PROBLEM DESCRIPTION
Below are some entries. Copy each line that holds the string "agent".

RECORDS FOR PROCESSING
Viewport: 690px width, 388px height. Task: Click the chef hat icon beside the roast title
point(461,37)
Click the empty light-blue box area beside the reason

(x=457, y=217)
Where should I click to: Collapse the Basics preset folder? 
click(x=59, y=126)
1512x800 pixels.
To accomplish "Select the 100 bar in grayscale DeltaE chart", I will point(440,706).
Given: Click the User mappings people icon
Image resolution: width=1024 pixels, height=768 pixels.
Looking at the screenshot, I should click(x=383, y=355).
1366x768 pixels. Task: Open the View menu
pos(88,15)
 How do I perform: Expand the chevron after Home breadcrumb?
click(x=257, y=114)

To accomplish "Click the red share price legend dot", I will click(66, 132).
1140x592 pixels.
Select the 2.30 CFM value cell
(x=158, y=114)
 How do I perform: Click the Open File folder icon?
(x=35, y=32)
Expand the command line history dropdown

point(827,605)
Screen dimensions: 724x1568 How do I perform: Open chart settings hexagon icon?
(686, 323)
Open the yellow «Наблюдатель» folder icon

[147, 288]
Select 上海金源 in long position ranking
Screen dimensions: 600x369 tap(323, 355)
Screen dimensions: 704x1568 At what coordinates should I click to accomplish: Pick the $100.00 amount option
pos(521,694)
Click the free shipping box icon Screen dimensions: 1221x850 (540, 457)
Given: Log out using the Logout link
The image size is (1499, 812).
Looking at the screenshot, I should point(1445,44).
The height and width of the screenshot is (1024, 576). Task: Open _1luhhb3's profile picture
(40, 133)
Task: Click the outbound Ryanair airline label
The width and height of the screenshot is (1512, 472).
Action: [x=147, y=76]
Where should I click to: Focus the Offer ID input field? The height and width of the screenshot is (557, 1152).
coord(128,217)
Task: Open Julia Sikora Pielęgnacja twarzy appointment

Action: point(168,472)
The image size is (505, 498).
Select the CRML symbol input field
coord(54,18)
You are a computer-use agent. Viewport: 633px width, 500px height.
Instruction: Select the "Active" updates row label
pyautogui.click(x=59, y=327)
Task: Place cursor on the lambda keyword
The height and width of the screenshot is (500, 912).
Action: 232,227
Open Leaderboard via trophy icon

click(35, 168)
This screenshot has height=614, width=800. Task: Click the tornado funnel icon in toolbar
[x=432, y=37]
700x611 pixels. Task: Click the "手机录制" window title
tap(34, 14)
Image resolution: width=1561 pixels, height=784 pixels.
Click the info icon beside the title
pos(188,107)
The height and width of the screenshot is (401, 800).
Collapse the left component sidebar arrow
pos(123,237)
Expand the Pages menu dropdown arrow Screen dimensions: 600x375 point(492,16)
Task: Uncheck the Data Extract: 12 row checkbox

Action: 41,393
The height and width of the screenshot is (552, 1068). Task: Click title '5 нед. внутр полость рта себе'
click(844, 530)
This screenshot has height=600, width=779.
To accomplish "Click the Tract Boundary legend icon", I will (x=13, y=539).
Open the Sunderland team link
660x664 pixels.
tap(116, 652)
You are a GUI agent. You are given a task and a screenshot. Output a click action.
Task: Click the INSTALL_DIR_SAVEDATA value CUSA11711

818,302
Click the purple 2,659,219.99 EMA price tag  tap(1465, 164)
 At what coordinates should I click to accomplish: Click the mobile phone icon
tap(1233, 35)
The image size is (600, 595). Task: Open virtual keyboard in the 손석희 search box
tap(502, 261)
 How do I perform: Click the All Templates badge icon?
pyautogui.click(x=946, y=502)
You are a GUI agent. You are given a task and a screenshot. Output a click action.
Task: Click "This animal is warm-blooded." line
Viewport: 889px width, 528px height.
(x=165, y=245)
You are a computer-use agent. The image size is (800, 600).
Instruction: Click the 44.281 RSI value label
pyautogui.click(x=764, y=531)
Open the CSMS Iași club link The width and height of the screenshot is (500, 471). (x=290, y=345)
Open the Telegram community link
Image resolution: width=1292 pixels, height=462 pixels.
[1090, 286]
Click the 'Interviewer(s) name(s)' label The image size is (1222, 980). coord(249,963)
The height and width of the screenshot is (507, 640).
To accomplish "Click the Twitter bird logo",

SOLUTION TO THIS TASK
You are a computer-use agent. Viewport: 633px width, 500px height.
You are a GUI agent. You are given a task and a screenshot. Output a click action.
You are a GUI agent. You are given a task and a screenshot. Output a click action.
You are a computer-use agent. The image size is (800, 600).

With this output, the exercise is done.